── Записи для обработки ──
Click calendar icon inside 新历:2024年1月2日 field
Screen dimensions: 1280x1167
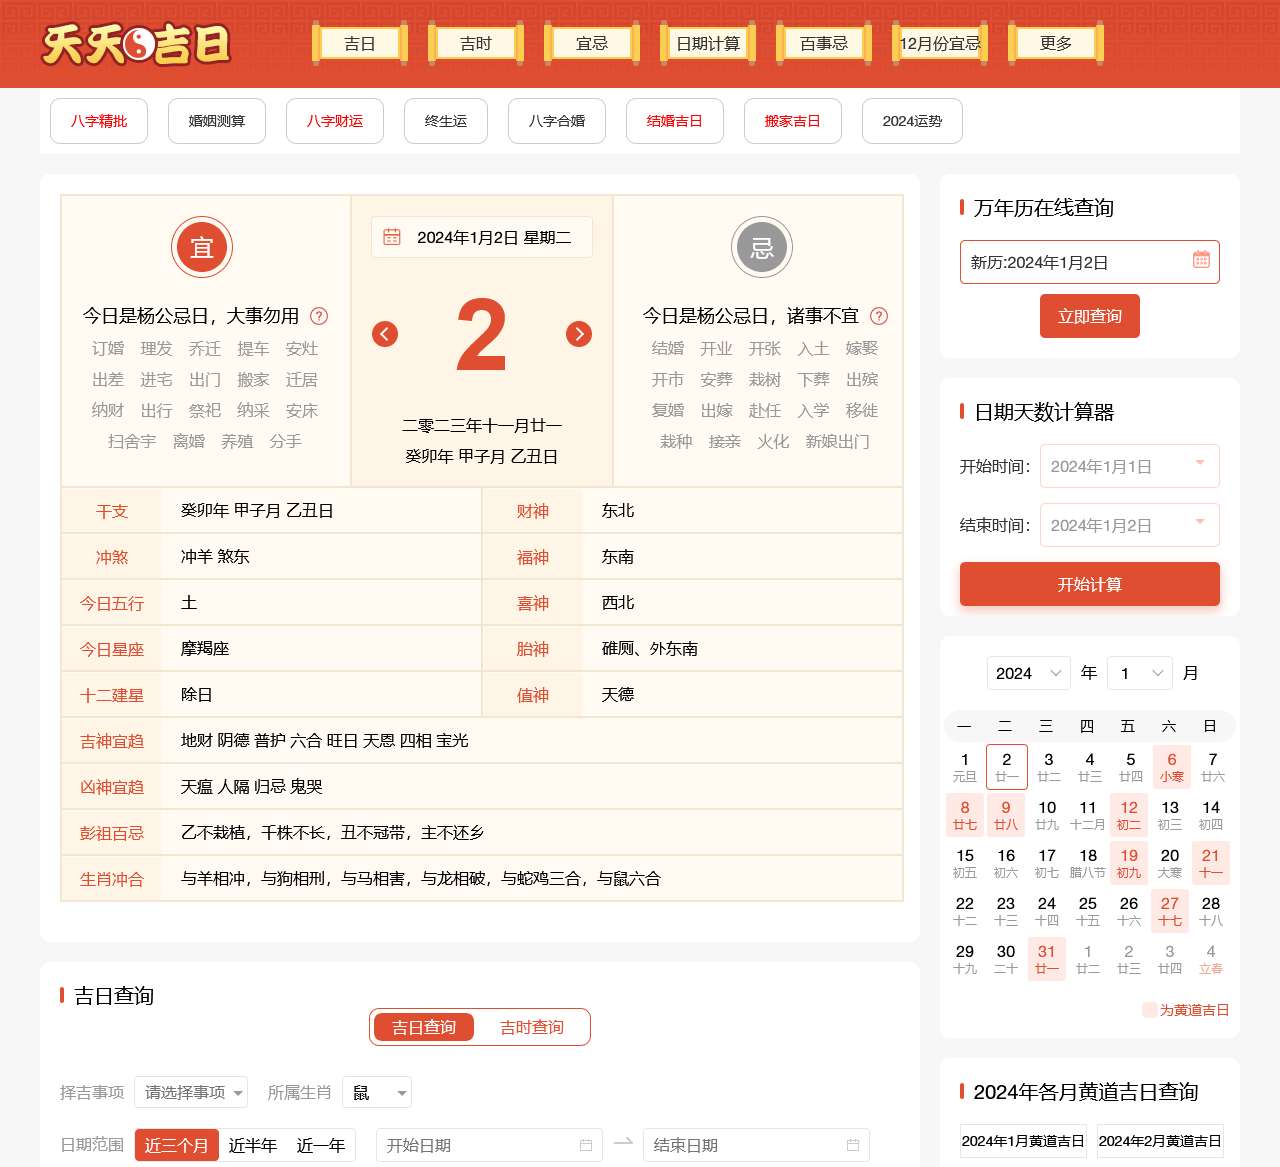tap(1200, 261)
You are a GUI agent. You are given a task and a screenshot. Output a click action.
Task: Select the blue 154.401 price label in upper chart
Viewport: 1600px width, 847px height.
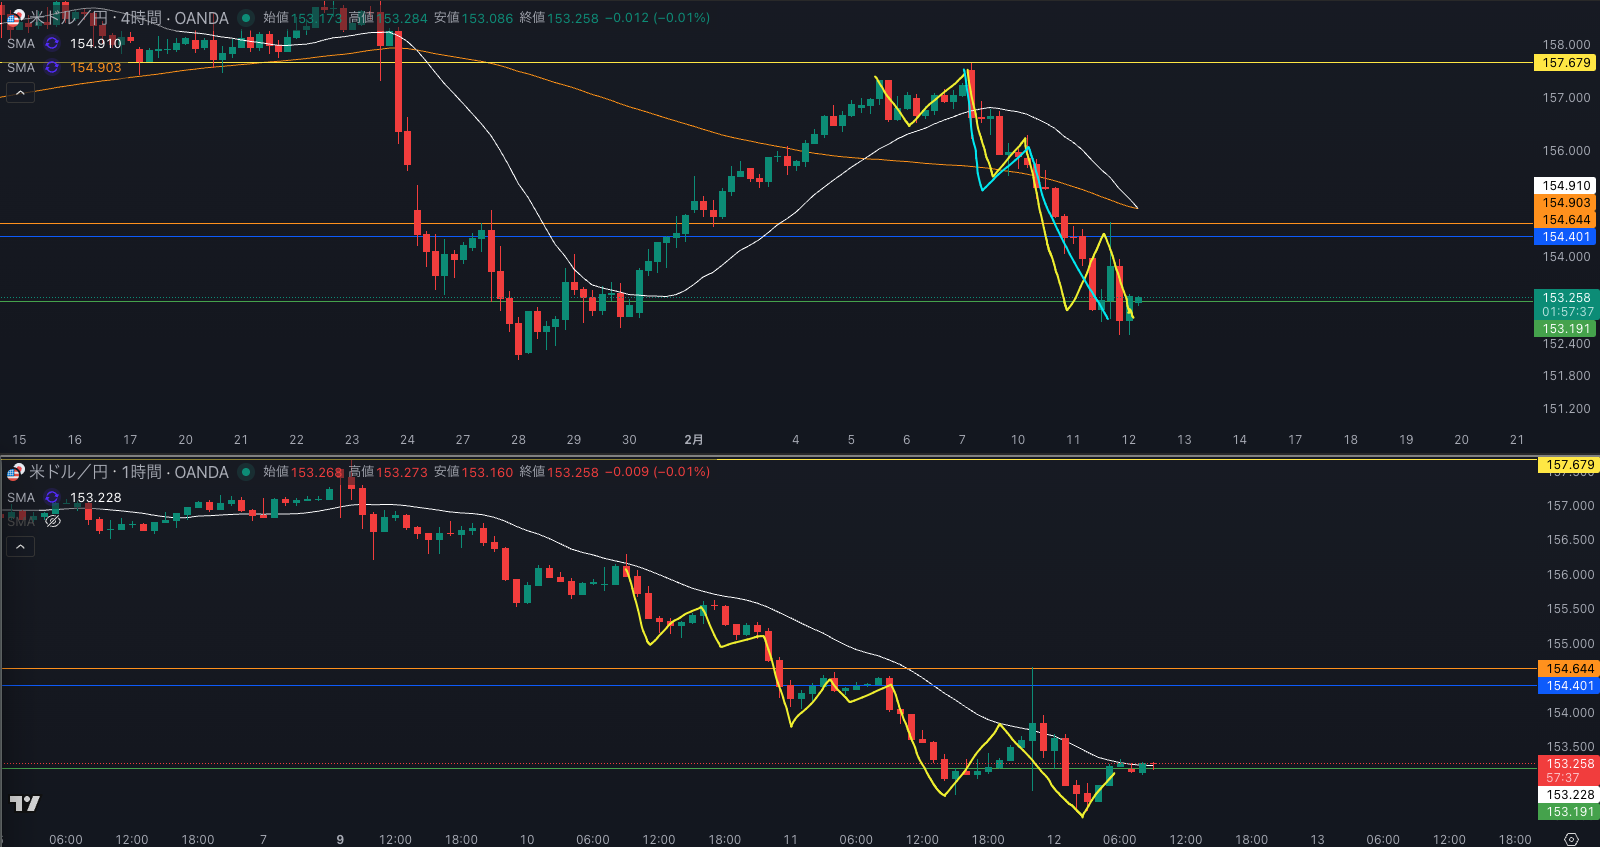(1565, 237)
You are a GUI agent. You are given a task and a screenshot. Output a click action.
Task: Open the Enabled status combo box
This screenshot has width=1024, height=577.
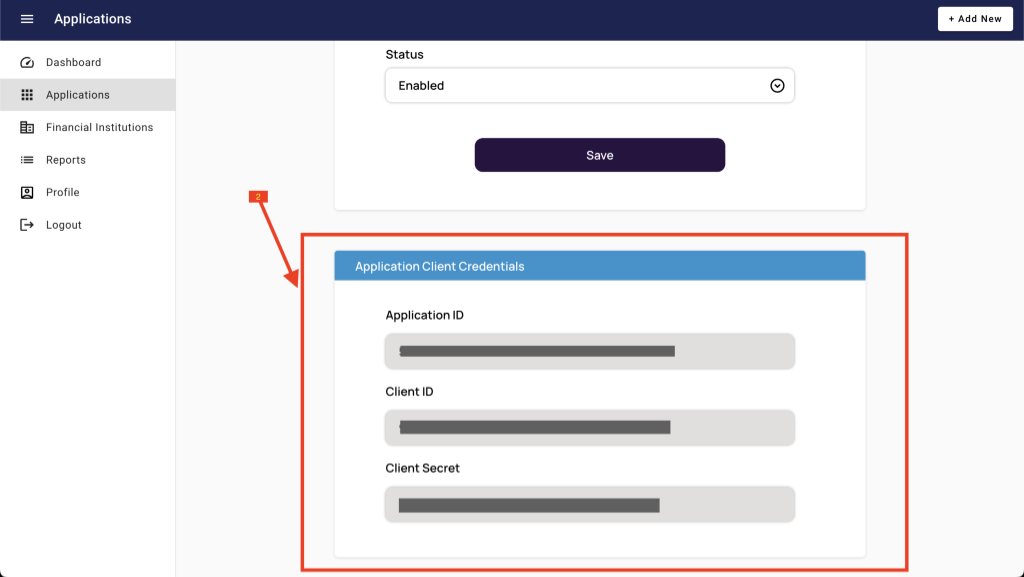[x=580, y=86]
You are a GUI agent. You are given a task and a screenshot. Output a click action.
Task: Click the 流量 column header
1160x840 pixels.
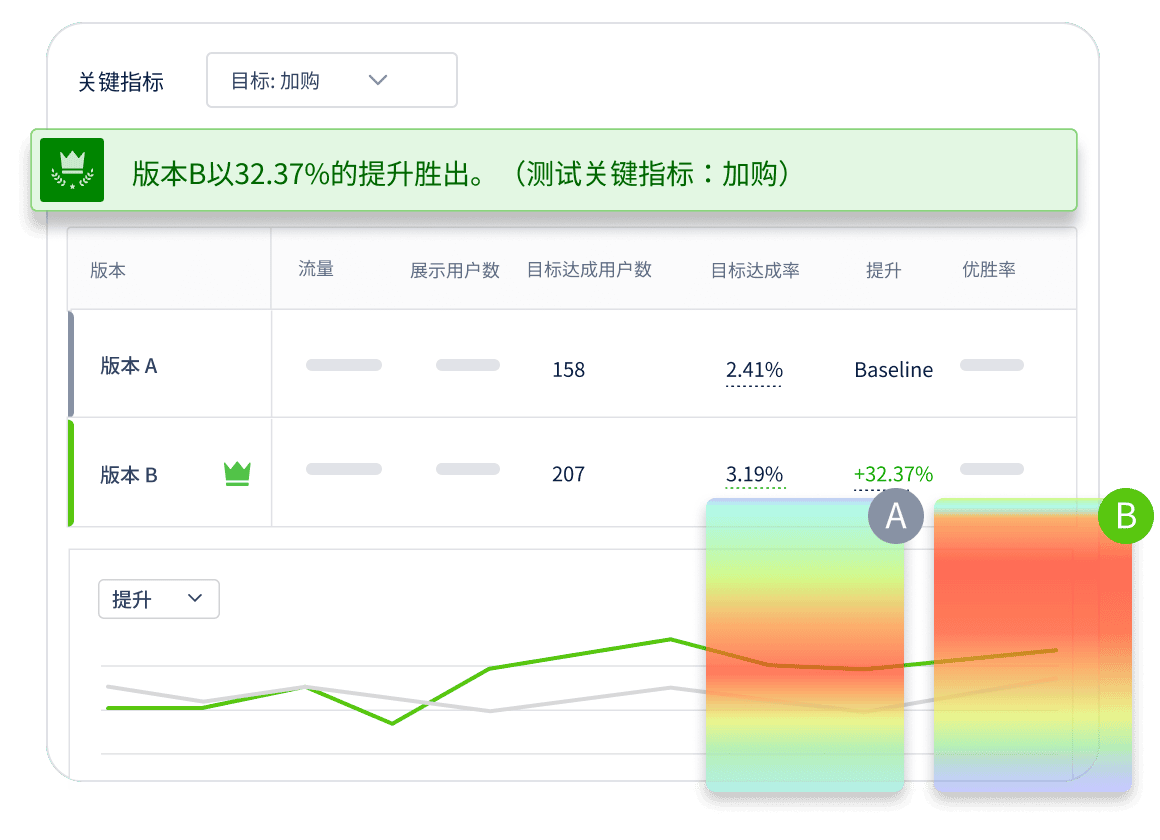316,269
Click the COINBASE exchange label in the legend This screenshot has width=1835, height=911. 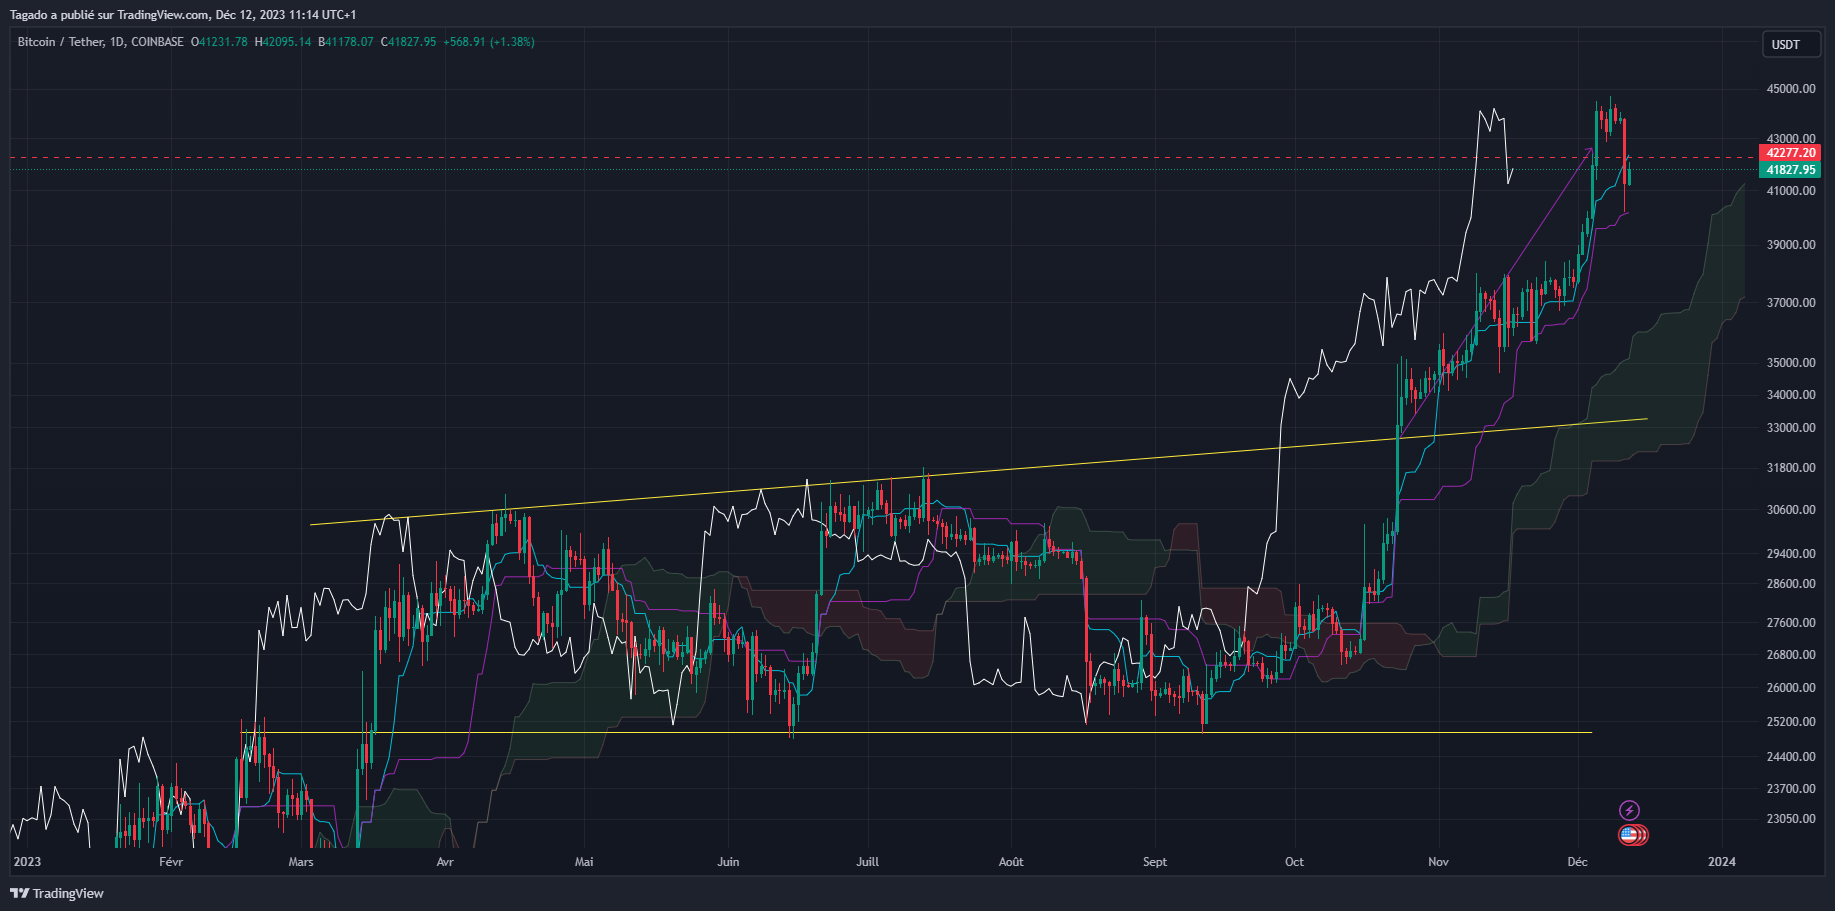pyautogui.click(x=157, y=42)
───
**Поставленная задача**
Перепишите записи в виде JSON-списка строк, начиная с самого начала записей и заканчивая строкой с "(1565, 237)" включительно. Каждой строке отведите отдельное значение в списке, пустые строки пропустите, а картинки в ответ не включайте.

**Решение**
[
  "Click calendar icon inside 新历:2024年1月2日 field",
  "Screen dimensions: 1280x1167",
  "tap(1200, 261)",
  "You are a GUI agent. You are given a task and a screenshot. Output a click action.",
  "Task: Select the blue 154.401 price label in upper chart",
  "Viewport: 1600px width, 847px height.",
  "(1565, 237)"
]